In Alzheimer’s, Parkinson’s, variant Creutzfeldt-Jakob and other brain-wasting prion diseases, cells in the brain gradually deteriorate, begin to function abnormally, and die. However, some parts of the brain have the capacity to self-repair and make new brain cells. A new study suggests there could be a way to harness this and perhaps preserve brain function in neurodegenerative diseases.
Writing in the journal Brain, study leader Dr. Diego Gomez-Nicola and colleagues from the Centre for Biological Sciences at the University of Southampton in the UK describe how previous studies have already revealed that even in neurodegenerative diseases there is evidence that the brain carries on attempting to repair itself.
One area of the brain that shows evidence of self-repair or neurogenesis is the dentate gyrus, which forms part of the hippocampus, which controls learning and memory.
Studying the brains of mice with a prion disease, the team found evidence of increased self-repair in the dentate gyrus that partially compensated for the loss of brain cells caused by the disease.
Their detailed investigation helped them identify how the new brain cell populations were generated over time, and how they integrated with existing brain circuits.
They found that as long as the self-repair occurred in the early or middle stages of the brain-wasting disease, new brain cells integrated into existing circuits in a way that preserved some brain function – but this failed when the disease was advanced.

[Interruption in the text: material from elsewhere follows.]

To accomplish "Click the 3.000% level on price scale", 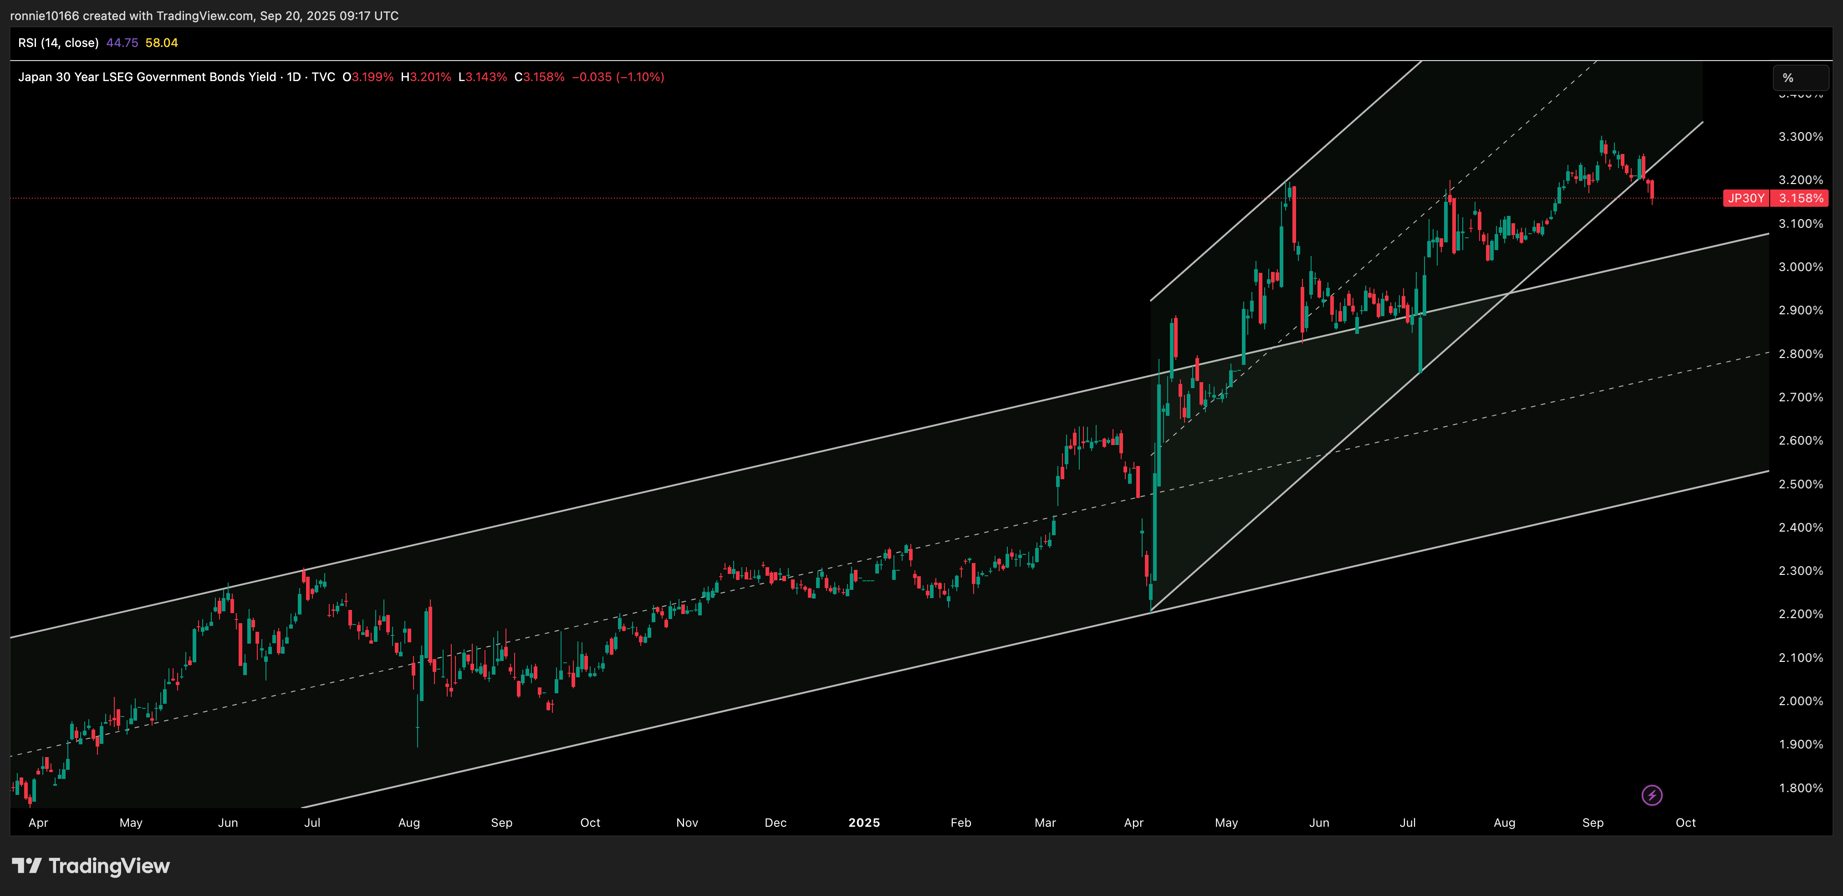I will coord(1800,267).
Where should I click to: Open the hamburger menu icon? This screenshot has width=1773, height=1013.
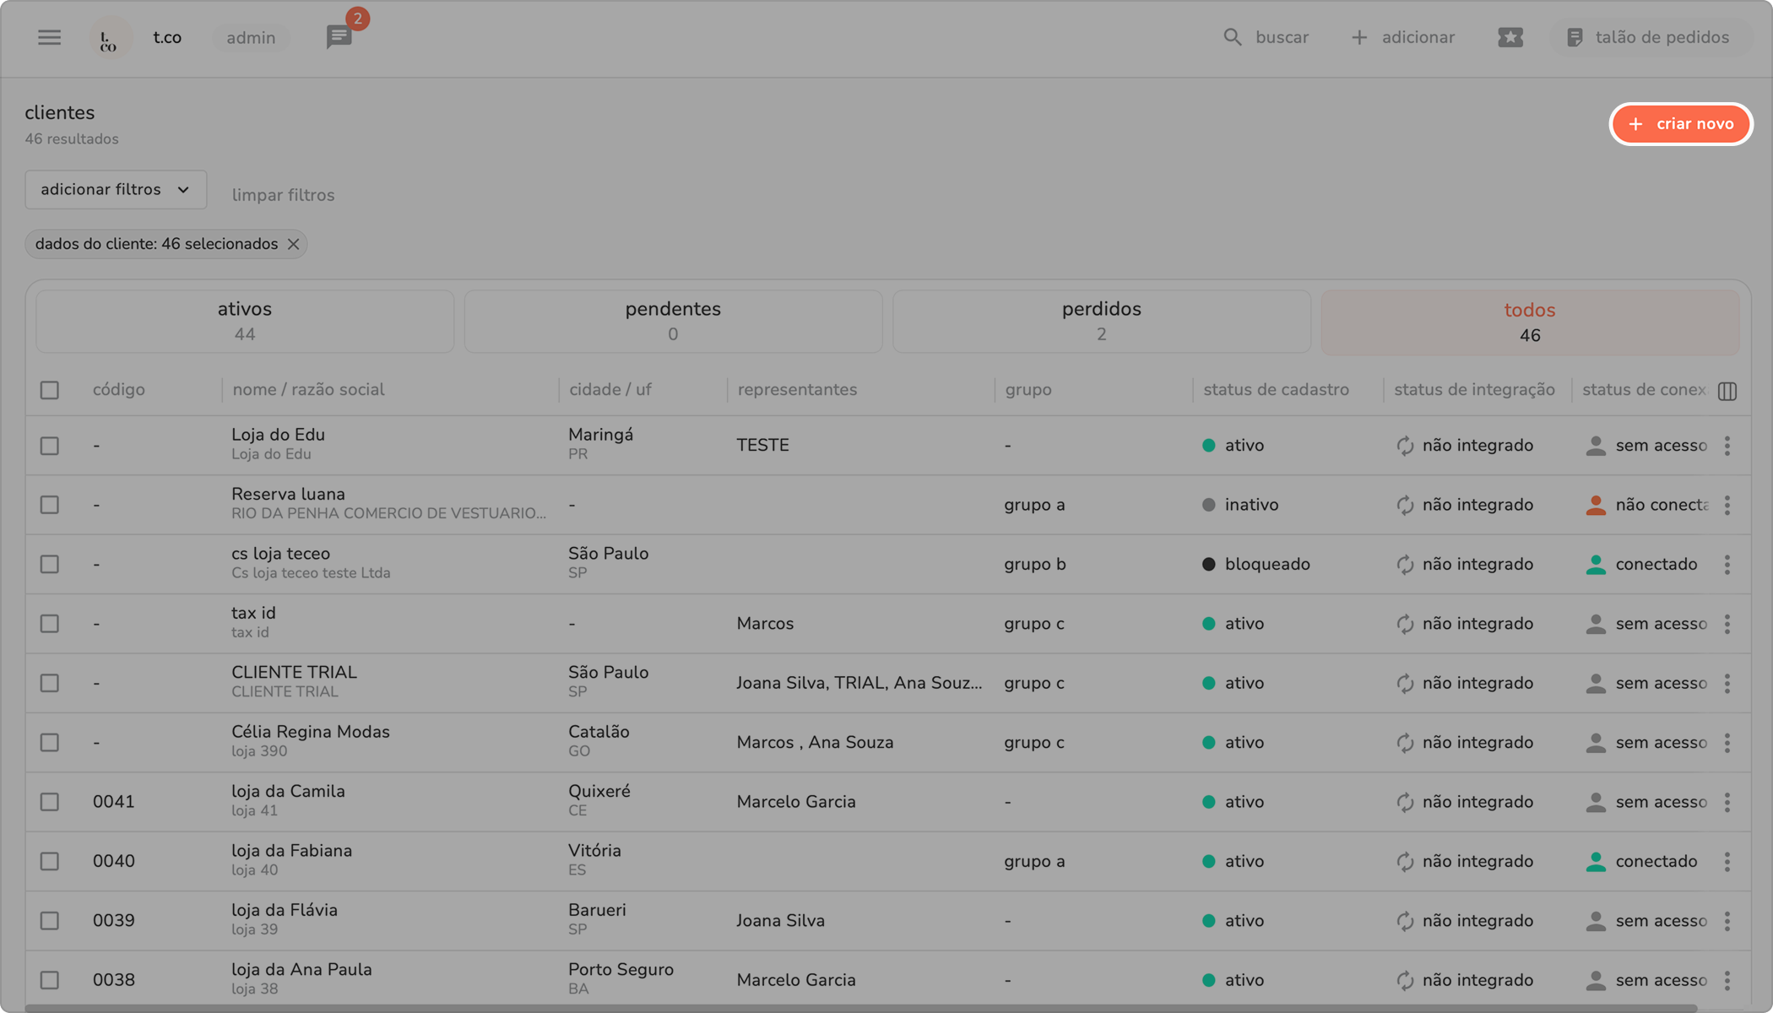[x=49, y=37]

Postmortem samples also suggest evidence of self-repair in diseased human brain
The team says they also found evidence to suggest increased self-repair in postmortem brain samples of patients who had variant Creutzfeldt-Jakob disease and Alzheimer’s disease when they died.
The authors conclude that the brain has some ability to orchestrate self-repair and suggest there is a time-limited window of opportunity for potential treatments to boost this mechanism and preserve brain function in patients with neurodegenerative diseases.
Gomez-Nicola says the study opens new avenues “to identify what specific signals are used to promote this increased neurogenic response, with views focused in targeting neurogenesis as a therapeutic approach to promote the regeneration of lost neurons.”
As they strike primarily in mid- to late-life, neurodegenerative diseases become increasingly more common in aging populations. For instance, in the US, where estimates suggest by 2030 around 20% of the population will be over the age of 65, some 5 million Americans are living with Alzheimer’s disease and another 1 million have Parkinson’s. Finding treatments and cures for neurodegenerative diseases has never been more urgent.
Funds from the European Union Seventh Framework Programme and the Medical Research Council helped finance the study.